ベンチャーキャピタリストのイメージからすると意外に思われるかもしれませんが、大学院で所属したのはチョウやカイコといった昆虫を扱う基礎研究の研究室でした。私自身はカイコの染色体、特に染色体末端であるテロメアに挿入される転移因子の研究に従事していました。紆余曲折ありましたが、研究自体は概ね順調に進み、偶然にも研究成果の知財化にも関わることができたんです。その当時(2003年頃)は東京大学が国立大学法人に移行するタイミングで、学内の産学連携体制が立ち上がるなか、知財のライセンスの方向性について議論を重ねました。私自身も企業に研究成果の説明に出向いたりするなど、尽力しました。

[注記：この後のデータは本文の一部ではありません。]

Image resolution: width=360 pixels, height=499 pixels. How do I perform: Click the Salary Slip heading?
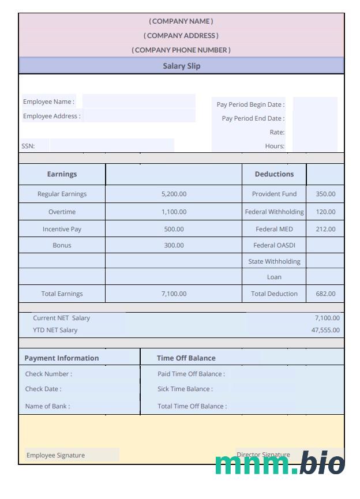coord(181,66)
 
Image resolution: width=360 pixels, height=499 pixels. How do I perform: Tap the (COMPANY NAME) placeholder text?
coord(181,21)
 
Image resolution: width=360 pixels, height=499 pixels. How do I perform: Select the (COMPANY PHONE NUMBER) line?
coord(181,50)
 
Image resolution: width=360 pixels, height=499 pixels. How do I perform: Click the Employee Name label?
coord(48,102)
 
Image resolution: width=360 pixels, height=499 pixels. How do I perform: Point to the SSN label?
coord(28,147)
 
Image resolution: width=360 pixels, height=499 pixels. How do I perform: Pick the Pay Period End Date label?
coord(253,119)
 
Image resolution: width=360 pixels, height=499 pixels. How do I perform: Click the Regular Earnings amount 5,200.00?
coord(174,194)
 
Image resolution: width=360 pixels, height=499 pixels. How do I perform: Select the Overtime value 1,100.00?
coord(174,212)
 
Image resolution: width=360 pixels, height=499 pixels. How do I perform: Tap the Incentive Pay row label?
coord(62,229)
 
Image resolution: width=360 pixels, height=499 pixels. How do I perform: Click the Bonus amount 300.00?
coord(174,245)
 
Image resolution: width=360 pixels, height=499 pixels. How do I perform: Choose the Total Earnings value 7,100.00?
coord(174,294)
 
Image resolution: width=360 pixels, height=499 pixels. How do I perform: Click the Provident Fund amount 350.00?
coord(325,194)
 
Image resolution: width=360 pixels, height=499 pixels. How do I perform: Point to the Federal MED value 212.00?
coord(325,229)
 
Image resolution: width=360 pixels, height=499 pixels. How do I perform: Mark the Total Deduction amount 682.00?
coord(325,294)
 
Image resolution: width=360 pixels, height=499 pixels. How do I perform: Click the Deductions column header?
coord(274,174)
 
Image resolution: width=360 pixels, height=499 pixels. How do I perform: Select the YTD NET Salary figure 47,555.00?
coord(325,331)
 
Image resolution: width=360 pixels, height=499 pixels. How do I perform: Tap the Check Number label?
coord(48,374)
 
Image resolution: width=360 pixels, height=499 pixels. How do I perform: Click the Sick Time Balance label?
coord(185,389)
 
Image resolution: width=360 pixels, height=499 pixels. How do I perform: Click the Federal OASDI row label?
coord(274,245)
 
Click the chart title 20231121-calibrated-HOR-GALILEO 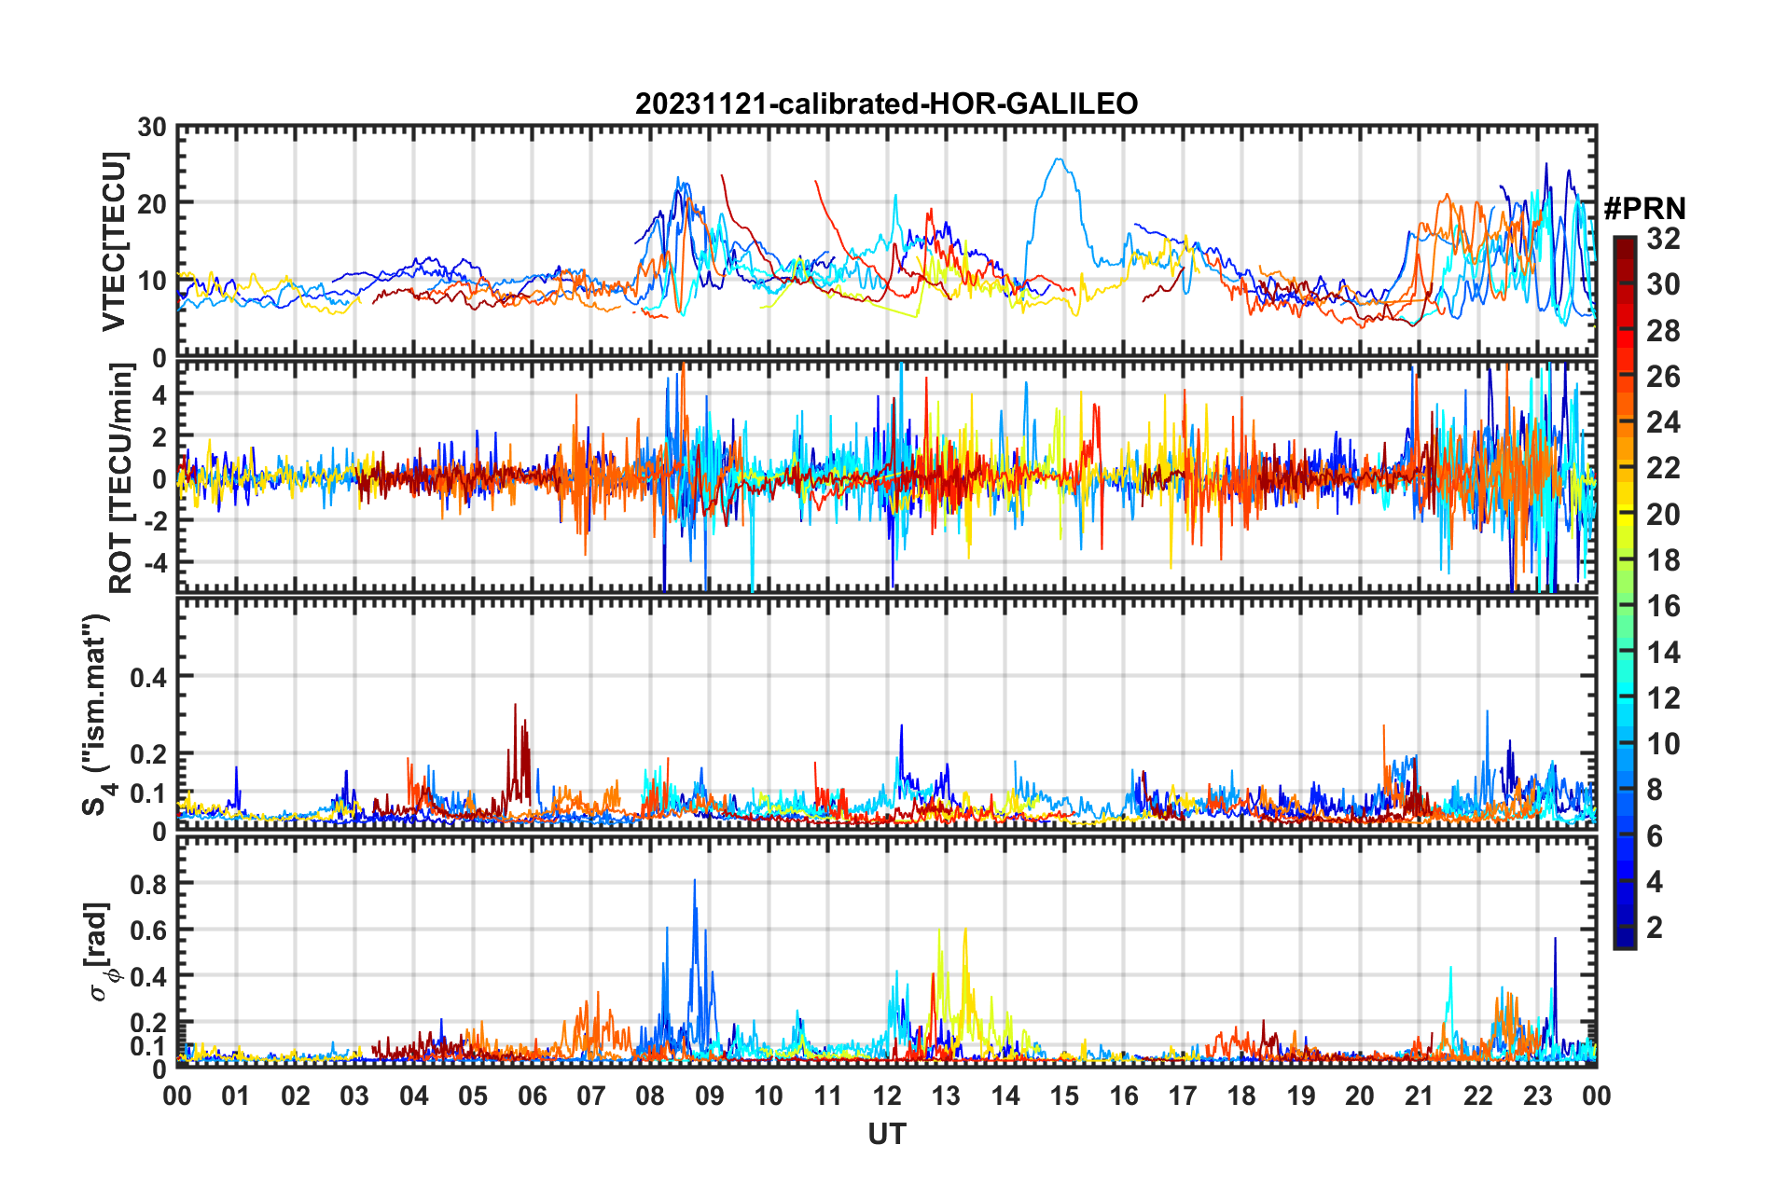pos(886,103)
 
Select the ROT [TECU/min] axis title pos(121,478)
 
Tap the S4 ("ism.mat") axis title pos(97,715)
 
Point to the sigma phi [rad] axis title pos(100,951)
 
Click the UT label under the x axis pos(886,1134)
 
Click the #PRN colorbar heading pos(1644,209)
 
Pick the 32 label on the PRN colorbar pos(1663,239)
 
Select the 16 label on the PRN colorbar pos(1663,606)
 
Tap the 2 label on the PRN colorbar pos(1656,927)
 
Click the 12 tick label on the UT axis pos(887,1096)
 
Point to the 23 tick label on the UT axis pos(1537,1096)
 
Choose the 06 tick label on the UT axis pos(533,1096)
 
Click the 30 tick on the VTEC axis pos(152,128)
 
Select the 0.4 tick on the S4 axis pos(148,677)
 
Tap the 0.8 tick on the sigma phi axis pos(148,884)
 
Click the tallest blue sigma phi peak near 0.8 pos(694,881)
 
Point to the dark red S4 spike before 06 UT pos(515,706)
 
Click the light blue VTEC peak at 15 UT pos(1059,159)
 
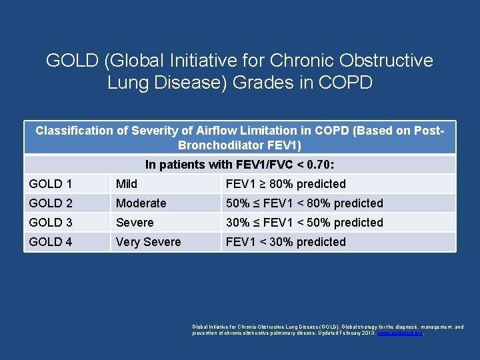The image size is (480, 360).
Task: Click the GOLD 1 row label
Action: pos(51,184)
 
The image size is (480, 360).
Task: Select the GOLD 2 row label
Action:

しかしそこで、大学と産業界の間には何とも言えない大きな隔絶があることを思い知りました。奇しくもその当時は技術経営(MOT:Management of Technology)の重要性が叫ばれ、産学連携は流れるようにスムーズに進むもの、という勝手なイメージを持っていました。幻想はすぐに打ち砕かれました。企業側がサイエンスに求める視点、データのレベル感、事業化の時間軸。そのいずれもが基礎研究者であった私の想定とは異なっていて、コミュニケーションそのものが成立しませんでした。
そろそろ海外のポスドク先でも探そうか、と考えていたところでした。ただ、この強烈な原体験を通じて、自分が両者を橋渡しすることで、日本のオリジナリティーの高い研究成果を社会に発信していきたい、という使命感を感じるようになりました。
【コンサル入社】研究者が研究に没頭できるよう、ビジネスのイロハを学ぶ
研究成果を「いのち」や「くらし」に繋いでいくことをライフワークにしたいと考え、大きく2つのことを考えました。1つ目は、アカデミアの研究者にとって信頼のおけるパートナーとして橋渡しすることが大事であること。2つ目は、産業界のビジネスにおけるロジックを学ばないと、アカデミア研究の良い橋渡しはできないこと。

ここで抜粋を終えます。